_Task directions_. In the records below, find the line with "Password (35, 582)", then copy each line exactly until you have copied the line with "[Formiche.net Facebook]". Leave any picture out.

_Records to use_.

--- START ---

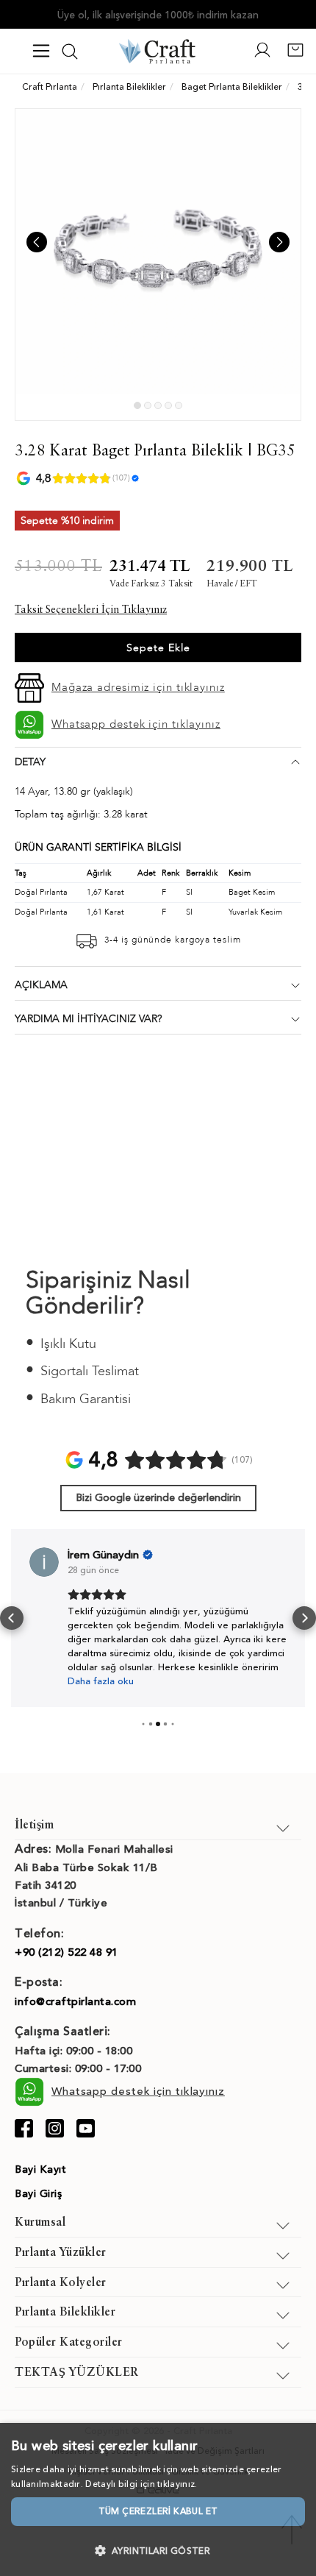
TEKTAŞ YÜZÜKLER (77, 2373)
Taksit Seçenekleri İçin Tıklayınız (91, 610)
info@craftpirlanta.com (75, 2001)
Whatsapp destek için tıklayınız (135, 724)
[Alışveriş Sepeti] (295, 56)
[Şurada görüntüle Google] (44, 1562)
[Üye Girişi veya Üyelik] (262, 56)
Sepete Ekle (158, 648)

--- END ---
--- START ---

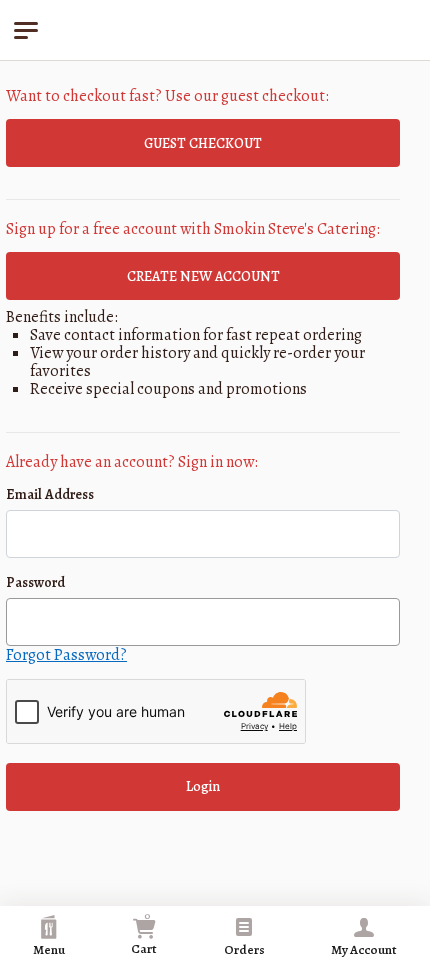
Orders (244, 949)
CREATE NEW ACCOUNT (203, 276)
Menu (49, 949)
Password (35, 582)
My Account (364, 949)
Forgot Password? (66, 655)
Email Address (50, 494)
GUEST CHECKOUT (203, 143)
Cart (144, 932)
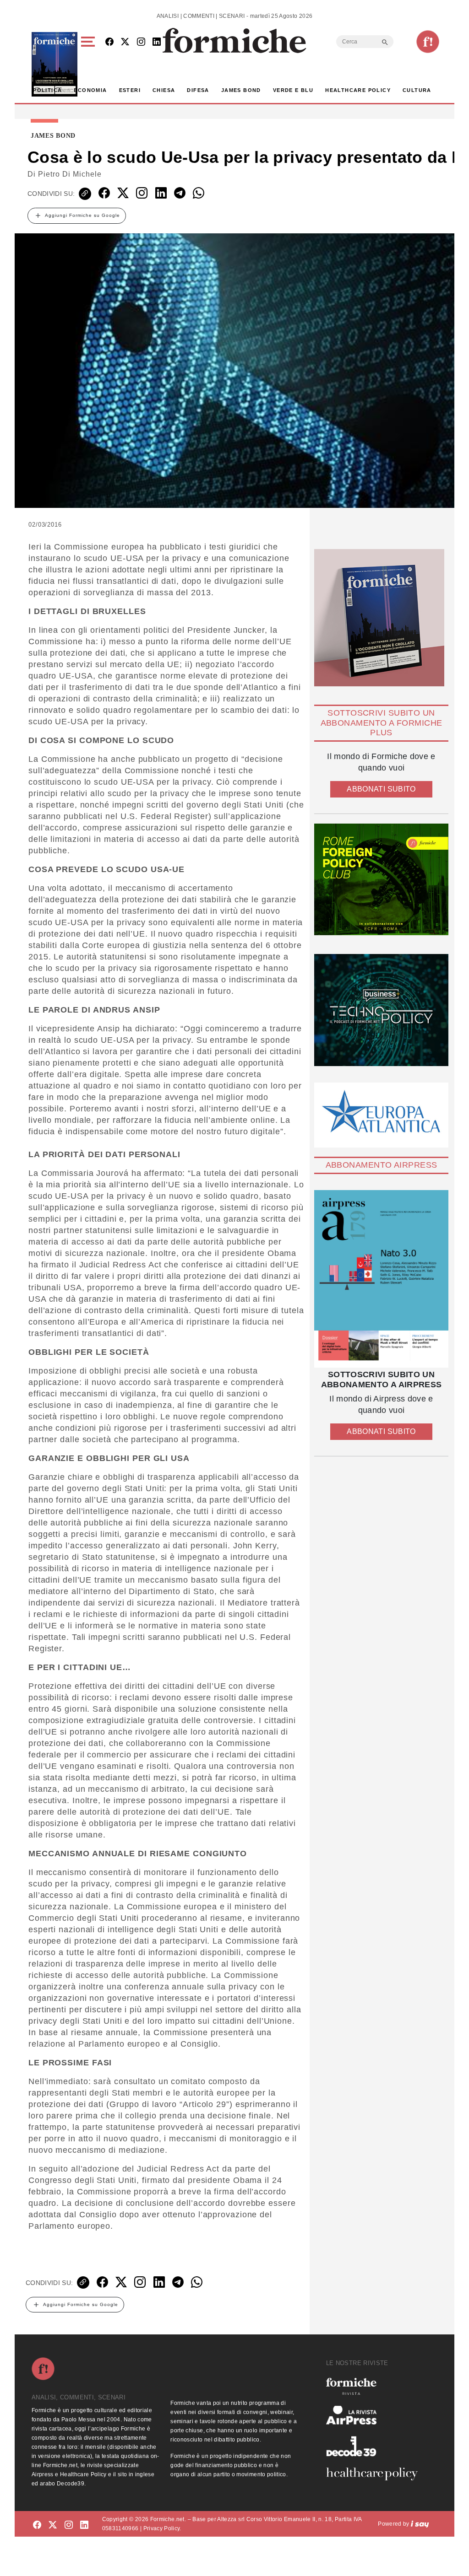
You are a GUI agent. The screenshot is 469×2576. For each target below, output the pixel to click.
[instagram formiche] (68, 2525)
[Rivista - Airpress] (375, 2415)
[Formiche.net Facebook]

--- END ---

_Answer box_.
Password (35, 582)
My Account (364, 949)
Forgot Password? (66, 655)
Email Address (50, 494)
GUEST CHECKOUT (203, 143)
Cart (144, 932)
You are a GUI agent. The screenshot is 469×2576. For each target below, output the pixel to click.
[instagram formiche] (68, 2525)
[Rivista - Airpress] (375, 2415)
[Formiche.net Facebook]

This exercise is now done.